• **Goal of the exercise**
Whenever a line of the data below holds the string "computer", copy that line.
---+---
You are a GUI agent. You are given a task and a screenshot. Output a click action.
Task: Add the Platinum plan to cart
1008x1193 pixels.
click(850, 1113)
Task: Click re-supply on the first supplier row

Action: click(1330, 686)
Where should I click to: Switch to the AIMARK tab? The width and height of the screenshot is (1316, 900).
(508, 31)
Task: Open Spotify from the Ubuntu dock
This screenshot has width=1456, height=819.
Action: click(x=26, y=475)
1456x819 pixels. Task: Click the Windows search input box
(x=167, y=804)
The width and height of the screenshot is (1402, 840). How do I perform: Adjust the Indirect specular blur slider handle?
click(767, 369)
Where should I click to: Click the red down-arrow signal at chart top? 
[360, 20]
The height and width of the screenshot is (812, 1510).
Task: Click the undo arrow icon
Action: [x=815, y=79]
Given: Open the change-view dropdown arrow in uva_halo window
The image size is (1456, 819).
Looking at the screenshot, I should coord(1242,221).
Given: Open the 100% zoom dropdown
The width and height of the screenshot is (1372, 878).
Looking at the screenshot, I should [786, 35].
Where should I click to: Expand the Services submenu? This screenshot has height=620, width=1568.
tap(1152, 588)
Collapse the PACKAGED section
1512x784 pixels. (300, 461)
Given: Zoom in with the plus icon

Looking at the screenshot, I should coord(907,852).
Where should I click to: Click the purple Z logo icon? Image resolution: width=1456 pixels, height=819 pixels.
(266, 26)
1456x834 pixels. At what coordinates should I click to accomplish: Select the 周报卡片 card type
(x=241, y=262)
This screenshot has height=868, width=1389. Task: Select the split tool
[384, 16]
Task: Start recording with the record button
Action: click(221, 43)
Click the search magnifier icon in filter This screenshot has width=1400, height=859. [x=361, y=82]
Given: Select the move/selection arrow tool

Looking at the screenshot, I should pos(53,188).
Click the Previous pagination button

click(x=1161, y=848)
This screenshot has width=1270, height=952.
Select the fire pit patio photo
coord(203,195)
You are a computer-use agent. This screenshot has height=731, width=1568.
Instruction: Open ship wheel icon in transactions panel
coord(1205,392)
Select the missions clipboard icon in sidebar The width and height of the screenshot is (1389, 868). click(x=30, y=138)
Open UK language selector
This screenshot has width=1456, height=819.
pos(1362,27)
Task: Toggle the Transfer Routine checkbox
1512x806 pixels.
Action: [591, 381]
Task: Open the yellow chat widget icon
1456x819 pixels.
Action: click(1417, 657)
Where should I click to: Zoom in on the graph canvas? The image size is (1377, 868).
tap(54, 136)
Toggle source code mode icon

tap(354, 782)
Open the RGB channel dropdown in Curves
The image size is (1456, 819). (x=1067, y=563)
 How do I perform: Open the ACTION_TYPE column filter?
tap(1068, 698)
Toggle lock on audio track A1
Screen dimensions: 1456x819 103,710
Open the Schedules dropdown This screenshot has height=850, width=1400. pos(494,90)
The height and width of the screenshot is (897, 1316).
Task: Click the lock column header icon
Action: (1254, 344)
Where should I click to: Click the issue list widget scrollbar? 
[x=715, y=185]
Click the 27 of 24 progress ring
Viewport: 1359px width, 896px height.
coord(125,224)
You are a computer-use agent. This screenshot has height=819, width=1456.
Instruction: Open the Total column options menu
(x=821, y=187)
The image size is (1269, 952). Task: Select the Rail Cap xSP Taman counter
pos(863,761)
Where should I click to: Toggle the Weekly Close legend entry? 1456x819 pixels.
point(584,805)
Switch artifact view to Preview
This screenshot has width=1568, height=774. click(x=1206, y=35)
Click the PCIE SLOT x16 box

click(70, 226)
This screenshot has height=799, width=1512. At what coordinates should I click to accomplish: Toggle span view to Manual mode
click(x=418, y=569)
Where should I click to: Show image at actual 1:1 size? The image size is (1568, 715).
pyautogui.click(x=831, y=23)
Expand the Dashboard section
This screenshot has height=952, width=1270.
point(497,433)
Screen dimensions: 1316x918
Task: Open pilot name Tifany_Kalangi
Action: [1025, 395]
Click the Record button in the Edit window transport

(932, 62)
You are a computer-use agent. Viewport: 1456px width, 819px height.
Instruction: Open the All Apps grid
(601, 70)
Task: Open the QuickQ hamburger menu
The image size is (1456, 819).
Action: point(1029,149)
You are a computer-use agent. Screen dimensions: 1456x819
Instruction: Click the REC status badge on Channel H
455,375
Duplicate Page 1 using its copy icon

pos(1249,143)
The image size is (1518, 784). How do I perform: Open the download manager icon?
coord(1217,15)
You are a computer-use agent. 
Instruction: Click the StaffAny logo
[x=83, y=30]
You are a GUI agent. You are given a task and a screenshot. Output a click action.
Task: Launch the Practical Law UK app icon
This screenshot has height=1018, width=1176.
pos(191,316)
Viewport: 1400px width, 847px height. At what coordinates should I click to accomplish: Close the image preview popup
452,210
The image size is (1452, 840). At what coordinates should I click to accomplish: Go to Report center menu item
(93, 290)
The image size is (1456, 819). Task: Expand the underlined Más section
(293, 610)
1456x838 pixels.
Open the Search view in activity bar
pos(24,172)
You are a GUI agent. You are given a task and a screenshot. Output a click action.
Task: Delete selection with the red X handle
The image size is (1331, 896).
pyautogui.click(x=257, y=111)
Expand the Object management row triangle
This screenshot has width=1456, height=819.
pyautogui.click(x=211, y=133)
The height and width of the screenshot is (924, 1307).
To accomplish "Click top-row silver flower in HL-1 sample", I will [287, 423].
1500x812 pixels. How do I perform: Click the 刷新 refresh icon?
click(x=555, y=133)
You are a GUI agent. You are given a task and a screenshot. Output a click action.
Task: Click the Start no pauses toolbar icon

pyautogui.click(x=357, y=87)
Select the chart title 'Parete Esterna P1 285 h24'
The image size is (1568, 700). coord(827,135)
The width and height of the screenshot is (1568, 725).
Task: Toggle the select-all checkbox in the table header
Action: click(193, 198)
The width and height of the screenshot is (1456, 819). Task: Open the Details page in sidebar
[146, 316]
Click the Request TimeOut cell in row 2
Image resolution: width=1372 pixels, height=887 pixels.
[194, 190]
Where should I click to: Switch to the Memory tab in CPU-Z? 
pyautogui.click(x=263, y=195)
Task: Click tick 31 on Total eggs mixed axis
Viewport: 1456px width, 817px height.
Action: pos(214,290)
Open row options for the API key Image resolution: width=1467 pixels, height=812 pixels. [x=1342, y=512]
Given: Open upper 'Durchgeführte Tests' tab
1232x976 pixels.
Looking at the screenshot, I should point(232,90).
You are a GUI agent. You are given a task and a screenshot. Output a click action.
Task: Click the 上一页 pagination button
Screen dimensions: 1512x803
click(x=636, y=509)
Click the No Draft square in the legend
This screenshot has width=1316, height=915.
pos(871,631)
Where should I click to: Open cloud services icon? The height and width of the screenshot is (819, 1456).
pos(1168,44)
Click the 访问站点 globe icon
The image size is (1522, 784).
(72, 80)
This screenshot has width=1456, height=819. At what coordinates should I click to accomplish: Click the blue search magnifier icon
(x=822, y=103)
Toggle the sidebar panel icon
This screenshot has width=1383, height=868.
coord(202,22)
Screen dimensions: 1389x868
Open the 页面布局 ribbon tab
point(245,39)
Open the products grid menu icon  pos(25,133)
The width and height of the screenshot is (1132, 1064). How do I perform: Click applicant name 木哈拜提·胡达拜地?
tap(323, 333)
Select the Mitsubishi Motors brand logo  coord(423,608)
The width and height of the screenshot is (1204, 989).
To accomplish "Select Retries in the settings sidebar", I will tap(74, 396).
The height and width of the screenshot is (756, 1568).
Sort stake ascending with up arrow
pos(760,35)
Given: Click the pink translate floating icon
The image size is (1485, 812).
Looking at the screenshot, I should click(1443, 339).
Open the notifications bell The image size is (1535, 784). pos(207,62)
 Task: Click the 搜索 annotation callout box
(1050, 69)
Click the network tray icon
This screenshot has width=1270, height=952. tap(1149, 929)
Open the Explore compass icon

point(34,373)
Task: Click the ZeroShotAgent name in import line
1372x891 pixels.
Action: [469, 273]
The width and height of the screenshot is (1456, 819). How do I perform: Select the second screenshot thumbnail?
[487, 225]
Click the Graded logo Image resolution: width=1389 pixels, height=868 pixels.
---+---
• **Your solution**
You are a computer-use agent. This screenshot has height=731, width=1568.
You are a computer-use agent. This screenshot has height=819, width=1456.
You are a computer-use agent. Viewport: 1456px width, 819px height.
You are a computer-use agent. Screen dimensions: 1456x819
You are a computer-use agent. 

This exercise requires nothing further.